The lonely whale
The Observer | UK News | After a day of frantic struggles, the London whale dies a lonely death
The whale was probably doomed from the point it entered the Thames Estuary – it wouldn’t have swum in towards London unless something was wrong. Put it down to disease, confusion or whatever you like – maybe the autopsy shows something when it comes through.
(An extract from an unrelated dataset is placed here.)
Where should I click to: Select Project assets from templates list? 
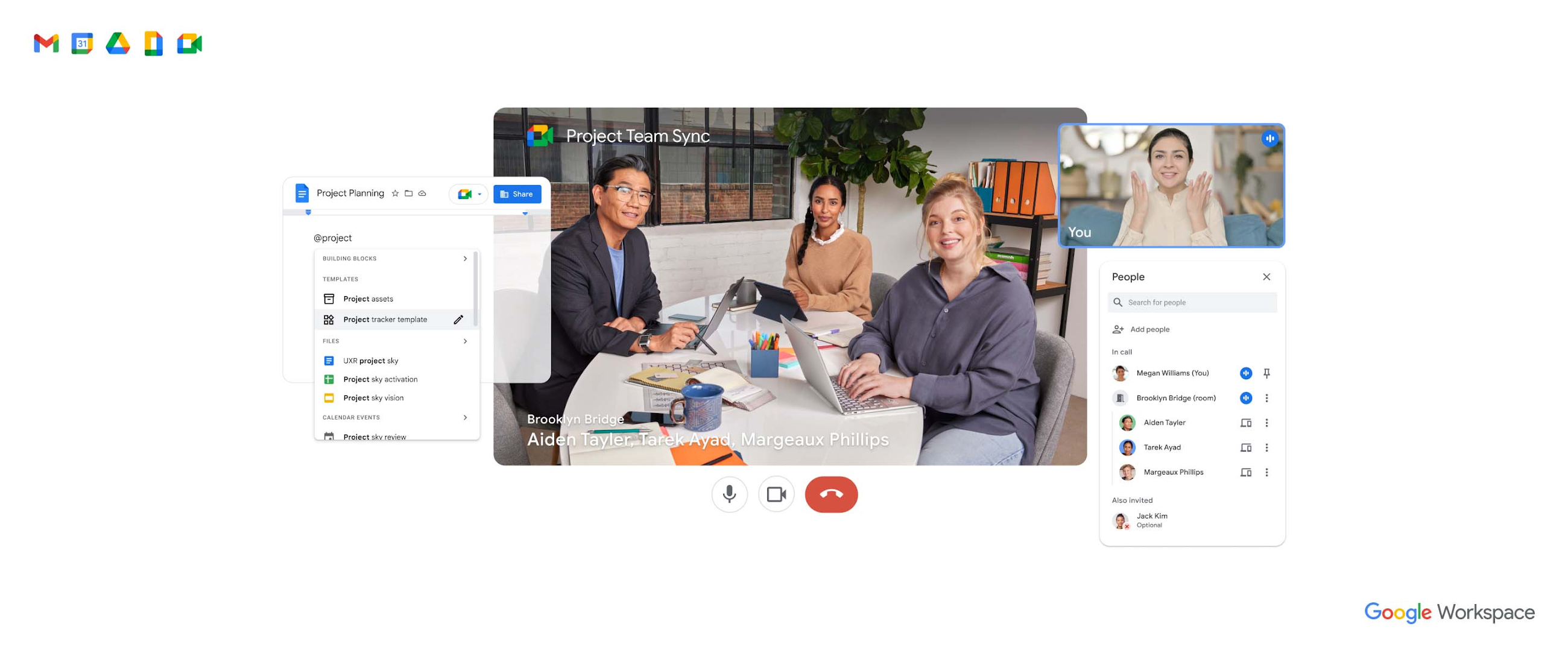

The BBC did what the BBC do best – swinging into action in a non-stop live broadcast of the suffering of the whale as it was beached at Battersea Bridge and carried out towards the ocean, the boat looking like a funeral cortege in the dusk, even before the whale went into convulsions and died. It shouldn’t be surprising that the whale didn’t make it – swimming in the muddy waters of the Thames, boats buzzing past, cutting itself on the rescuers boat and whatever vast accumulated collection of jagged rubbish sitting on the floor of the river would have been incredibly distressing – and yet, to begin with, there seemed to be some kind of collective joy and fascination at seeing something as unusual as a whale swimming through the center of London, almost as if Santa Claus had been spotted overhead with his reindeer.
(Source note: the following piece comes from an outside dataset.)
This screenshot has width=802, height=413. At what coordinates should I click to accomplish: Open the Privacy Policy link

The BBC commentary went on, and on, and on, as it always does when something out of the ordinary happens and the newsroom mobilises. Terry Nutkins was kept on all day long, giving a looped commentary on how the whale’s rescuers should have been working faster and how he had rescued a whale himself just a little while ago. He then started getting desperate I think, when he started talking about the whale being an ambassador for a nation of whales, sent to remind us of the worldwide plight of the creatures. His sentiment was commendable if mystifyingly put. The increasingly tenuous commentary, live video feeds from helicopters, and interviews with every expert and commentator they can track down are the very bread and butter of BBC News, and a blessing in disguise for poor old Mark Oaten, who resigns after confessing that he’s been seeing a rent boy, and is probably hoping that a dead whale will distract everyone’s attention from the fact. Today was apparently a good day to bury bad news.
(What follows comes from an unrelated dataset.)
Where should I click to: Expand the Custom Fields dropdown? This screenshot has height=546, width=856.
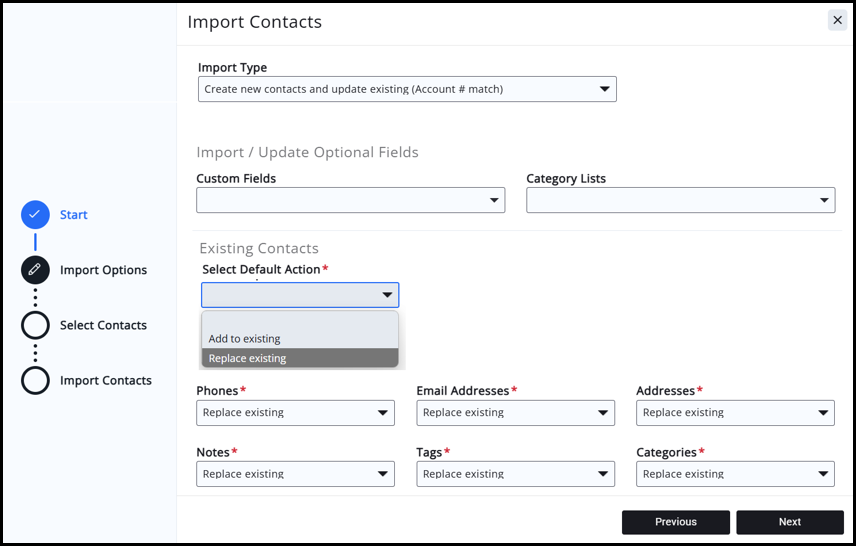point(350,200)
Today was a prime example of a news Event that will be forgotten in a month or two, a sad thing being that very little changes as a result of a whale’s death on the Thames, where 9/11s and tsunamis change the world. People will think about the whale while they read their Sunday papers, maybe then think about the hunting of whales. Britain will still be able to say that it is a nation of animal lovers, but it’s unlikely that thousands will mobilise to force the Japanese to stop whaling, or give too much thought to whatever environmental factors may be contributing to whales swimming into the centers of cities. Today was another example of a collective consciousness that is fed by and feeds the news. The worst example could be thousands of people in misty-eyed faux-mourning for Lady Diana – maybe the best example is thousands of people projecting goodwill and high hopes towards a solitary pathetic animal in the Thames.